Noha Sylvestre

Personal information
- Full name: Noha Sylvestre
- Date of birth: 29 December 1997 (age 27)
- Place of birth: Basel, Switzerland
- Height: 1.74 m (5 ft 8+1⁄2 in)
- Position(s): Midfielder

Team information
- Current team: SR Delémont
- Number: 21

Youth career
- FC Bure
- US Boncourt
- Concordia Basel
- 2013–2016: West Ham United

Senior career*
- Years: Team / Apps / (Gls)
- 2016–2019: West Ham United / 0 / (0)
- 2019–2020: Neuchâtel Xamax / 3 / (0)
- 2020: → Biel-Bienne (loan) / 0 / (0)
- 2020–2021: Chaux-de-Fonds / 5 / (3)
- 2021–: SR Delémont / 36 / (2)

International career
- 2015: Switzerland U18 / 4 / (0)

= Noha Sylvestre =

Swiss footballer (born 1997)

Noha Sylvestre (born 29 December 1997) is a Swiss international footballer who plays for SR Delémont as a midfielder.

==Club career==
Sylvestre began his career playing youth football in his native Switzerland for FC Bure, US Boncourt and FC Concordia Basel, before joining West Ham United in 2014. In May 2016, Sylvestre signed his first professional contract with West Ham. On 25 June 2019, following his release from West Ham, Sylvestre signed for Neuchâtel Xamax on a two-year contract. In February 2020, Sylvestre was loaned to fourth tier Swiss side FC Biel-Bienne.
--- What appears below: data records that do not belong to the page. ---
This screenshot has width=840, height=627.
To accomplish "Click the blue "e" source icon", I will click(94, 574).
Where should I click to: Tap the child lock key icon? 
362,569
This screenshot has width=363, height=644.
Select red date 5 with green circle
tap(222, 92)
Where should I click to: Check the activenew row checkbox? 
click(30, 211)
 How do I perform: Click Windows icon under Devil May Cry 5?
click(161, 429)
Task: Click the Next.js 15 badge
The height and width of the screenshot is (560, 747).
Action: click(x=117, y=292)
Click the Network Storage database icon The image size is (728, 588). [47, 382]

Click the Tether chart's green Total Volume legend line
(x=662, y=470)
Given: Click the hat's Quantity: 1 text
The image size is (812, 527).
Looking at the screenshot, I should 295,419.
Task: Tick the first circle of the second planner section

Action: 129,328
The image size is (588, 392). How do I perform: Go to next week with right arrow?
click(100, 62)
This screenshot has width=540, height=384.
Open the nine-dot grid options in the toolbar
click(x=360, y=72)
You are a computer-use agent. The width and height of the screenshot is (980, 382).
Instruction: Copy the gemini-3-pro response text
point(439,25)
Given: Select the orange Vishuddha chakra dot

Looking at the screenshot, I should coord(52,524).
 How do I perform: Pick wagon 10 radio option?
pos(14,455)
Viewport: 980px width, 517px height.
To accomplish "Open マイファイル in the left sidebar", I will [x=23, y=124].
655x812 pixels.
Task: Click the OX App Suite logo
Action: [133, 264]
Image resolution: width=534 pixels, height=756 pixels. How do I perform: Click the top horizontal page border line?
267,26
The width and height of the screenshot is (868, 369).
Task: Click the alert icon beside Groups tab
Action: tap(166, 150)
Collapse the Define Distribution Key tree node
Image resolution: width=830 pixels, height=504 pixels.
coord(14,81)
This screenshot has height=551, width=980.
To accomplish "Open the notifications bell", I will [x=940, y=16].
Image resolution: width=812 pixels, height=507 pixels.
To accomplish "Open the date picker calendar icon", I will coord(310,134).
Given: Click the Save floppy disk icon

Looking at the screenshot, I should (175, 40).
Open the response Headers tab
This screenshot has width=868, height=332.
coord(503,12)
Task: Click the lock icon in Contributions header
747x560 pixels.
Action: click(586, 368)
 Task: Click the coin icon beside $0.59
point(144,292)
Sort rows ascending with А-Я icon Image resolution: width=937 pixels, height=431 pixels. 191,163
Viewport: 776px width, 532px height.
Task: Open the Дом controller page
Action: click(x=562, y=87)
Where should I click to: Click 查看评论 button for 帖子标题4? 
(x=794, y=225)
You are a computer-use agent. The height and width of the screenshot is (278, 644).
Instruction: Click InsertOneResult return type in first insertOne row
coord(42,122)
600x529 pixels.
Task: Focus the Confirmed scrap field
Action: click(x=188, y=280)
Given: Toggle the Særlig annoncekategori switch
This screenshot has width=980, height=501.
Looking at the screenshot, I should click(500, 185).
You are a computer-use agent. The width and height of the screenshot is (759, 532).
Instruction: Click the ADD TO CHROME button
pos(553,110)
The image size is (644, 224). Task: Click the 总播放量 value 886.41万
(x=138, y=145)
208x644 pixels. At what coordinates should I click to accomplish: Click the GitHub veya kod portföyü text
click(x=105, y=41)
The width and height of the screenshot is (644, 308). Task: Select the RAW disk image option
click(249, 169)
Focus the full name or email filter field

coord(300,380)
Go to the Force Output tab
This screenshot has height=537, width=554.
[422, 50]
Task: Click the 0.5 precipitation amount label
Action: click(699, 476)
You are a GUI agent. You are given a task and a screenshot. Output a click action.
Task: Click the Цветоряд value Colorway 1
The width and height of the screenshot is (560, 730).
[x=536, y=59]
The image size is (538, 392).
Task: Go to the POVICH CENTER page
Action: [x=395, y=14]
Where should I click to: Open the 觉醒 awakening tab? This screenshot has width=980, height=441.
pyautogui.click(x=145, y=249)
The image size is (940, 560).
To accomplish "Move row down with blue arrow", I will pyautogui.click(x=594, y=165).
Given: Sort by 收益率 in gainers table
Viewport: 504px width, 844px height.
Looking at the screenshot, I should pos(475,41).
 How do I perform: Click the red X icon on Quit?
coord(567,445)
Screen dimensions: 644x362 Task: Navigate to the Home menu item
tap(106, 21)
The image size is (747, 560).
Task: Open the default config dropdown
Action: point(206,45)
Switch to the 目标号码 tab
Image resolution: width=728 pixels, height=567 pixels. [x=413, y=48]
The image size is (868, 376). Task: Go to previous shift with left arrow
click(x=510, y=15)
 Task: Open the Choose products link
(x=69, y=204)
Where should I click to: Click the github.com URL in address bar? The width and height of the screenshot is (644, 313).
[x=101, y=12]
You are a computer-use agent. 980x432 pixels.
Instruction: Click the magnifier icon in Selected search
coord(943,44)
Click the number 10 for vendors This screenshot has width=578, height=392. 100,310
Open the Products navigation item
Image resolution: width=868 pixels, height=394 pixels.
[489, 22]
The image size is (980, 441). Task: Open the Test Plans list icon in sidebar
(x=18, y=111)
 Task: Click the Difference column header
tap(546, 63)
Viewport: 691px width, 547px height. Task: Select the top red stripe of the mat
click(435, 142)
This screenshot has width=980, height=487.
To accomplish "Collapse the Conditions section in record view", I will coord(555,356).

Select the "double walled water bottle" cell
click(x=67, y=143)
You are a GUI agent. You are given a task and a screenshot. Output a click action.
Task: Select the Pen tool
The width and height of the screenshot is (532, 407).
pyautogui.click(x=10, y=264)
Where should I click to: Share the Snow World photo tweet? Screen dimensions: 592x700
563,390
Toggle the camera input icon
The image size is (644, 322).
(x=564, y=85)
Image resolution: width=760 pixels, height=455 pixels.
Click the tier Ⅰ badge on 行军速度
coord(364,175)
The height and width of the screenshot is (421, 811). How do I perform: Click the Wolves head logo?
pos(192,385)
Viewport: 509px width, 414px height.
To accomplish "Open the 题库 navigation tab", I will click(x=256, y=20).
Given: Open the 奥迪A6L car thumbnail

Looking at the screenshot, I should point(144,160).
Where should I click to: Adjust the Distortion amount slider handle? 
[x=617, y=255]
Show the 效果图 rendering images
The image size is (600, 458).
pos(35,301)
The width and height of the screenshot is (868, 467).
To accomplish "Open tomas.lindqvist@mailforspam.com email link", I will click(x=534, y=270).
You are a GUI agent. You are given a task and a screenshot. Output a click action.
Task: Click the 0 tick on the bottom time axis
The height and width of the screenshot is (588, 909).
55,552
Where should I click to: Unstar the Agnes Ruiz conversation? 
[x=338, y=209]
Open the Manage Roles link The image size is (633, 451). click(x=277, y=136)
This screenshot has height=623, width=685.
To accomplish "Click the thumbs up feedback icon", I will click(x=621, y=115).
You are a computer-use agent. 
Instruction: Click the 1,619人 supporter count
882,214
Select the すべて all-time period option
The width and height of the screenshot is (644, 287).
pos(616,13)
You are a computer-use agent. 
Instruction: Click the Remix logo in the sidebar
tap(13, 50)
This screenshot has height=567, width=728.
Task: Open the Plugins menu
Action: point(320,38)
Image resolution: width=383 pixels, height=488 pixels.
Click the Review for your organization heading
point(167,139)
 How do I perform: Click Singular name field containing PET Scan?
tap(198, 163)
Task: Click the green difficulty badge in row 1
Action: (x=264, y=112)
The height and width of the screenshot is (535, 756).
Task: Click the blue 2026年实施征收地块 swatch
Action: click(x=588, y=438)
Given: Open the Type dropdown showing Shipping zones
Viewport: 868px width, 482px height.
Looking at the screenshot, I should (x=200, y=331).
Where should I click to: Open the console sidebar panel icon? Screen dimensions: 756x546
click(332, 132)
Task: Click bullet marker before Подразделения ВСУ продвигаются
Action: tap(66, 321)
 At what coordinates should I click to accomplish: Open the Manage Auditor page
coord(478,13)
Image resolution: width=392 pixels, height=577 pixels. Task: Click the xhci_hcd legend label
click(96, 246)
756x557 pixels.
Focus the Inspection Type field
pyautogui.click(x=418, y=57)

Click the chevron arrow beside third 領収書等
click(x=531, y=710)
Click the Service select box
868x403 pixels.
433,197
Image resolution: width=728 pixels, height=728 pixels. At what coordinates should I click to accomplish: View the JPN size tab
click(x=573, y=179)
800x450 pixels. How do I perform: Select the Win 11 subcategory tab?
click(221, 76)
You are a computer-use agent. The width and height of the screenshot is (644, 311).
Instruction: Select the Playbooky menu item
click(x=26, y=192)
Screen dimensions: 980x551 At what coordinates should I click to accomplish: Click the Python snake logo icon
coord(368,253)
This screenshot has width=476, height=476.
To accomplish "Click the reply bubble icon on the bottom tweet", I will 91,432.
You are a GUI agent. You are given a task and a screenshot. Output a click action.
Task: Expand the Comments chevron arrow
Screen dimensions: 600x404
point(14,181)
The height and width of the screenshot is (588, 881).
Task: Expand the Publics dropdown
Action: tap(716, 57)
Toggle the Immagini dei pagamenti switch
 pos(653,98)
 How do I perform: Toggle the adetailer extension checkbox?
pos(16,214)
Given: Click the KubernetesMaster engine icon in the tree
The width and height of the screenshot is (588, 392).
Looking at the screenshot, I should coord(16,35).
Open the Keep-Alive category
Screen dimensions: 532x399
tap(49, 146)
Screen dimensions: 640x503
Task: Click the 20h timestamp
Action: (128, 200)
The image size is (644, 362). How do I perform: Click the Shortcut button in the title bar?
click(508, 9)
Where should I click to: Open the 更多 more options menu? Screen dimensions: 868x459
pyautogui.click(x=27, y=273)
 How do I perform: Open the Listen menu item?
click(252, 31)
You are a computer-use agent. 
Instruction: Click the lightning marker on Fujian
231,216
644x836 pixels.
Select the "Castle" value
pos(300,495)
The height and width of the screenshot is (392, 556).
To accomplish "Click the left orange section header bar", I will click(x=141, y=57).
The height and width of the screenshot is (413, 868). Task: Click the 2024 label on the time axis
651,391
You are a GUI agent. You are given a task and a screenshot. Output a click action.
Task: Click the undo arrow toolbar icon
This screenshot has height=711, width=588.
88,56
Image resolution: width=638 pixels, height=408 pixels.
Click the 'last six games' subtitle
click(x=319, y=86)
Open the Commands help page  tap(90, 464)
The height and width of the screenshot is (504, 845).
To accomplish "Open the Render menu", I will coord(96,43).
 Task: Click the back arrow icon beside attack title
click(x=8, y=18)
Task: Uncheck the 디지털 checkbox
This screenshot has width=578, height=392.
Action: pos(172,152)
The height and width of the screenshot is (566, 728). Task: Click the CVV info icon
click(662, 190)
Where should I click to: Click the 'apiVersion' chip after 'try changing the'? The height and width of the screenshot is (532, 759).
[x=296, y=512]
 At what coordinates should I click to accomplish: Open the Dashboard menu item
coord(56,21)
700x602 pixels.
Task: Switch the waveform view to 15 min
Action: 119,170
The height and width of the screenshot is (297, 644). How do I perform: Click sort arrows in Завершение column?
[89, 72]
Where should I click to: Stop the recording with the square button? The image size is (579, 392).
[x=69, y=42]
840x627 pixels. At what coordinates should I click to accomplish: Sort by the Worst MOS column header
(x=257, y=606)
On 1 September 2020, Sylvestre moved to FC La Chaux-de-Fonds on a one-year deal.

==International career==
In March 2015, Sylvestre was called up for Switzerland U18 for a double header against their English counterparts.

==Personal life==
Sylvestre's father, Patrick, gained 11 caps for Switzerland during his career.